HOW TO LOOK LIKE A PRO ON THE SKI SLOPES

Looking good on the slopes is an art that isn’t always easy to master! It involves more than skiing well, it is the small things, the inside knowledge, which make you look like a pro. 


We have put together some top tips to help you look like a pro on the slopes… 

Carrying your Skis 

The clearest sign of your level of skiing (apart from when you are actually skiing!) is how you carry your skis. To look like a pro, always carry your skis on your shoulder, with both parts of the binding behind your shoulder and your arm slung over the front. As well as looking cool, this is actually the easiest and most comfortable way to carry skis! 

Put your Skis on Smoothly 

If you do happen to have a tumble (I am sure no-one was watching!), then knowing how to put your skis back on smoothly is an important part of looking slick on the slopes. Firstly, make sure you de-snow the bottom of your ski boots by banging them with your ski poles, and also make sure there is no ice on them. Then check your bindings are clicked down, before putting your downhill ski on first, and then smoothly clipping into your second ski. 

Chairlift Entry and Exit

Getting on and off the chairlift is sometimes harder than it looks. I was once caught out in Whistler with new slippy pants, and as soon as I got on the lift, I slipped straight back off! It is a good idea to take your backpack off and have it on your knees, and always put the bar down. When getting off the lift, be aware of who else is on the lift with you, and exit the lift forwards, without making any sudden left or right turns. Also look out for rogue skiers or snowboarders who have fallen over on exit – and try and avoid them! 

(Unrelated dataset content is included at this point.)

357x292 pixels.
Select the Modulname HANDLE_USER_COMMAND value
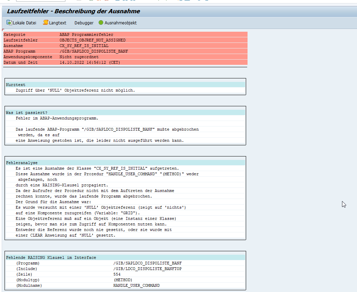click(x=136, y=285)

Helmet and Glasses – Think Twice! 

The use of helmets has been rising for the last 10 years, with many people deciding that protecting their head is a good idea. The problem that then faces us is what eyewear to choose with our helmets? Although it may be tempting to wear glasses with your helmet, purely for fashion’s sake, I would say don’t! Goggles with your helmet looks way better… 

Mind the Gap 

Whilst continuing on the theme of eyewear and headwear, then beware of the gap! Whether you are wearing a helmet or hat, make sure you don’t have a gap between your headwear and your goggles. Not only does it compromise your ‘looking like a pro’ status, you may also end up with a pretty horrid looking red sunburn stripe on your forehead. 

 

Ski Pants and Boots

To avoid looking like a beginner, make sure you put your pants/ trousers over your ski or snowboard boots and not tucked into them. Although it may mean you can access your buckles more easily, it makes you look very un-pro like indeed! 

 

The Tuck

The schuss, or the tuck is a key part of skiing, making sure you glide quickly over the flats and avoiding a polling to get to the next piste or lift.  But how exactly should it be done? When getting into tuck position, make sure you stay low, tuck your poles under your arms and make sure they are not sticking up in the air. Then tuck your elbows in, and keep your hands in front of your face and wait for the leg burn. 

Iced Up 

When it is particularly cold the base of our skis or snowboard can sometimes get iced up, meaning you are going nowhere fast! It can often happens if you are standing around on your skis for a while, and you won’t know about it until you start to head off. If this happens, take your skis off, grab a credit card or something similar, and scrape off the ice, otherwise you will definitely not be skiing like a pro! 

Goggle Management 

On a powder day, all the pros will keep their goggles nice and warm and dry before they hit the slopes for the day. There is nothing worse than steamed up goggles even before you have started. So if you can, avoid wearing them on your walk to the lifts, then whip them out just before you hit the pow. Another top tip is to keep a second pair of goggles in your backpack.

 

Off-Piste 

If you fancy yourself as a bit of a freerider, then make sure you have the right kit to be hitting the powder. Any pro that dabbles in the off piste will be kitted out with an avalanche transceiver, shovel and probe – and will know how to use them.